• _To do_:
Look below for the line that contains "The height and", then copy it and each following line to the end of the records, minus any pictures.

=== Information given ===

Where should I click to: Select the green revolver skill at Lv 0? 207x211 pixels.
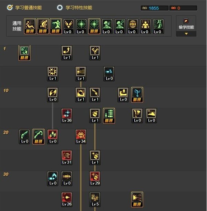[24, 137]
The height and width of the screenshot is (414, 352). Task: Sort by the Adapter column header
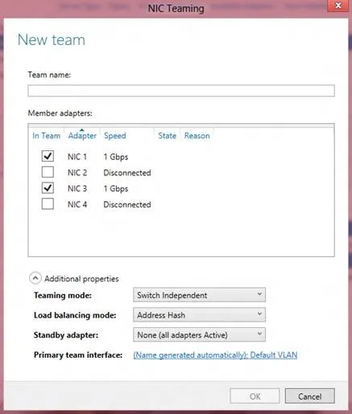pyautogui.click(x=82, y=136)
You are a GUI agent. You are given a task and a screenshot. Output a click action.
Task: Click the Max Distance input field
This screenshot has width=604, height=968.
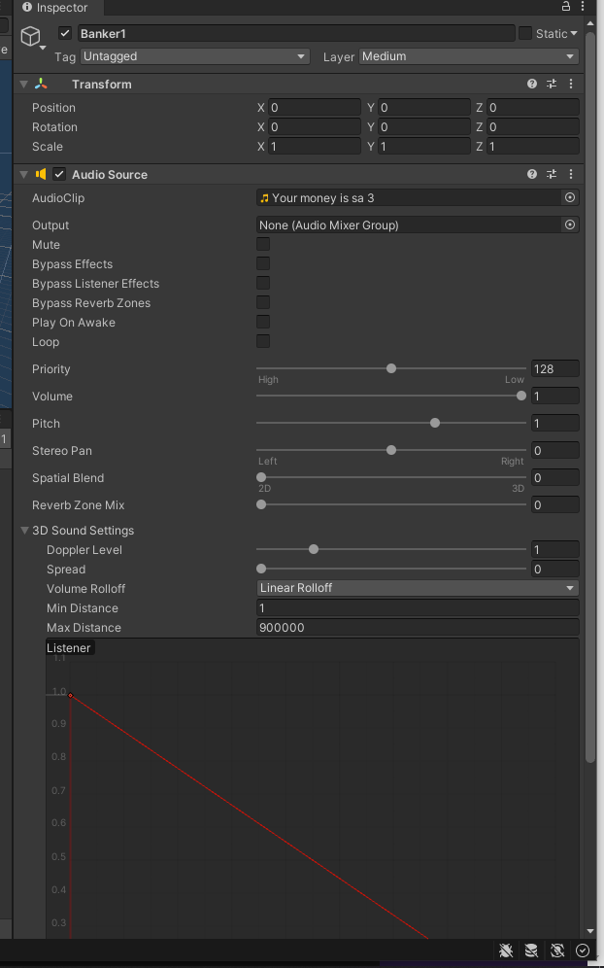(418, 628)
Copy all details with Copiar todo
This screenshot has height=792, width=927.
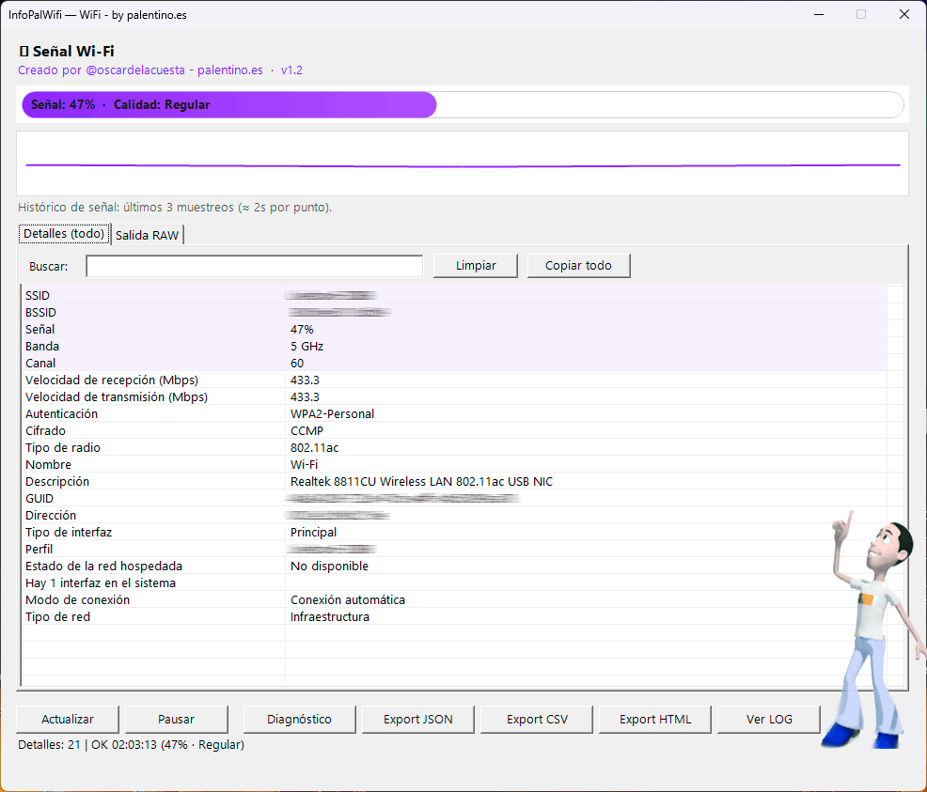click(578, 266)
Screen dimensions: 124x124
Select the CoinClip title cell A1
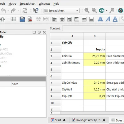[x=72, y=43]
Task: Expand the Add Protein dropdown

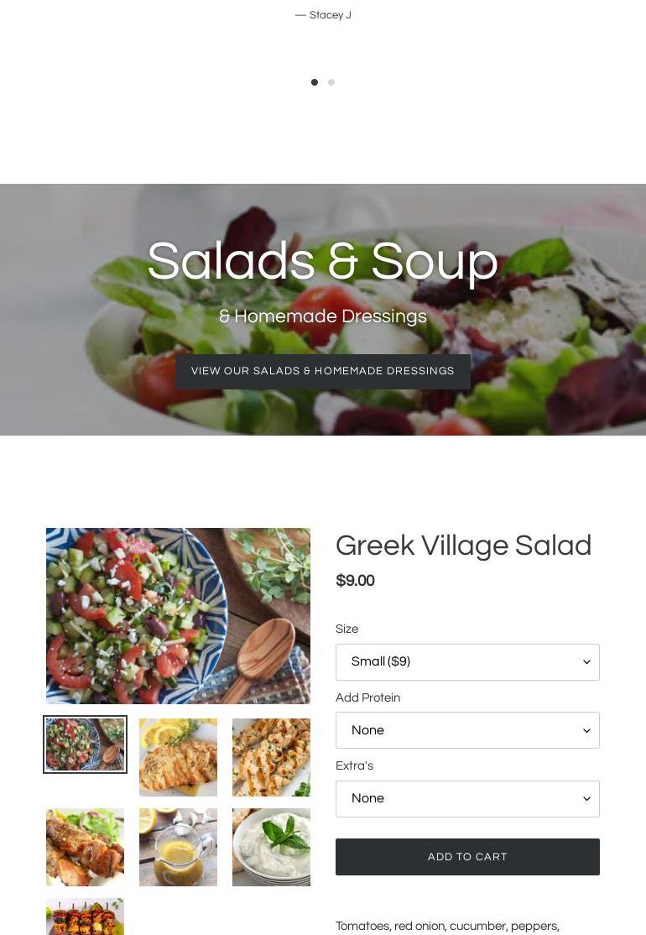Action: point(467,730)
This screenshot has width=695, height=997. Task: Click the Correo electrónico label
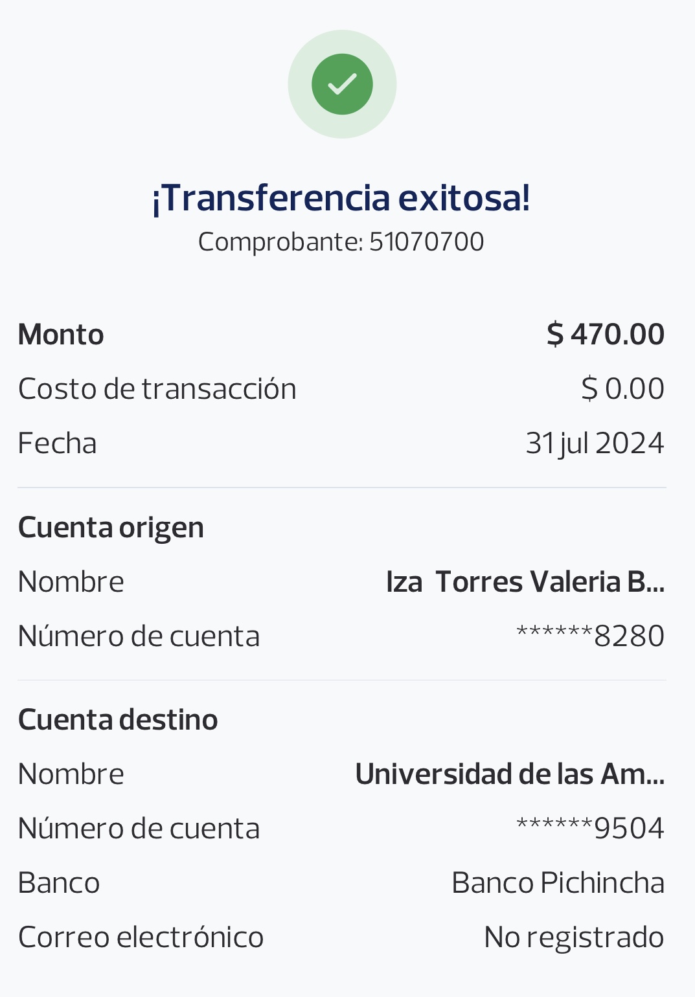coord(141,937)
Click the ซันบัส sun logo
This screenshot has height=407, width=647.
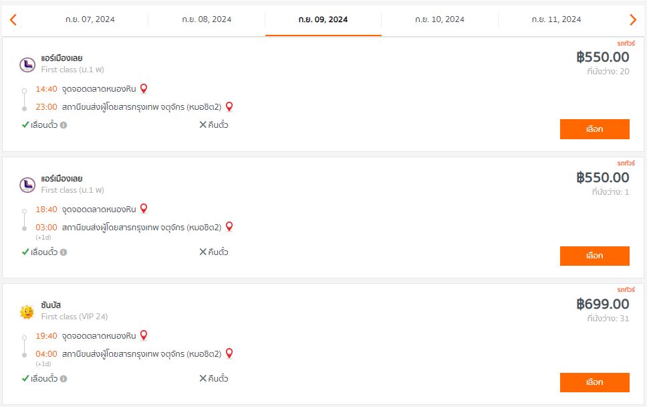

===

• _The answer_:
The height and width of the screenshot is (414, 352). Task: Sort by the Adapter column header
pyautogui.click(x=82, y=136)
You are a GUI agent. You are given a task and a screenshot. Output a click action.
Task: Click the Max Distance input field
This screenshot has width=604, height=968.
(418, 628)
Copy all details with Copiar todo
This screenshot has height=792, width=927.
click(578, 266)
Screen dimensions: 124x124
Select the CoinClip title cell A1
[x=72, y=43]
Task: Expand the Add Protein dropdown

Action: point(467,730)
This screenshot has width=695, height=997. Task: Click the Correo electrónico label
coord(141,937)
Click the ซันบัส sun logo
This screenshot has height=407, width=647.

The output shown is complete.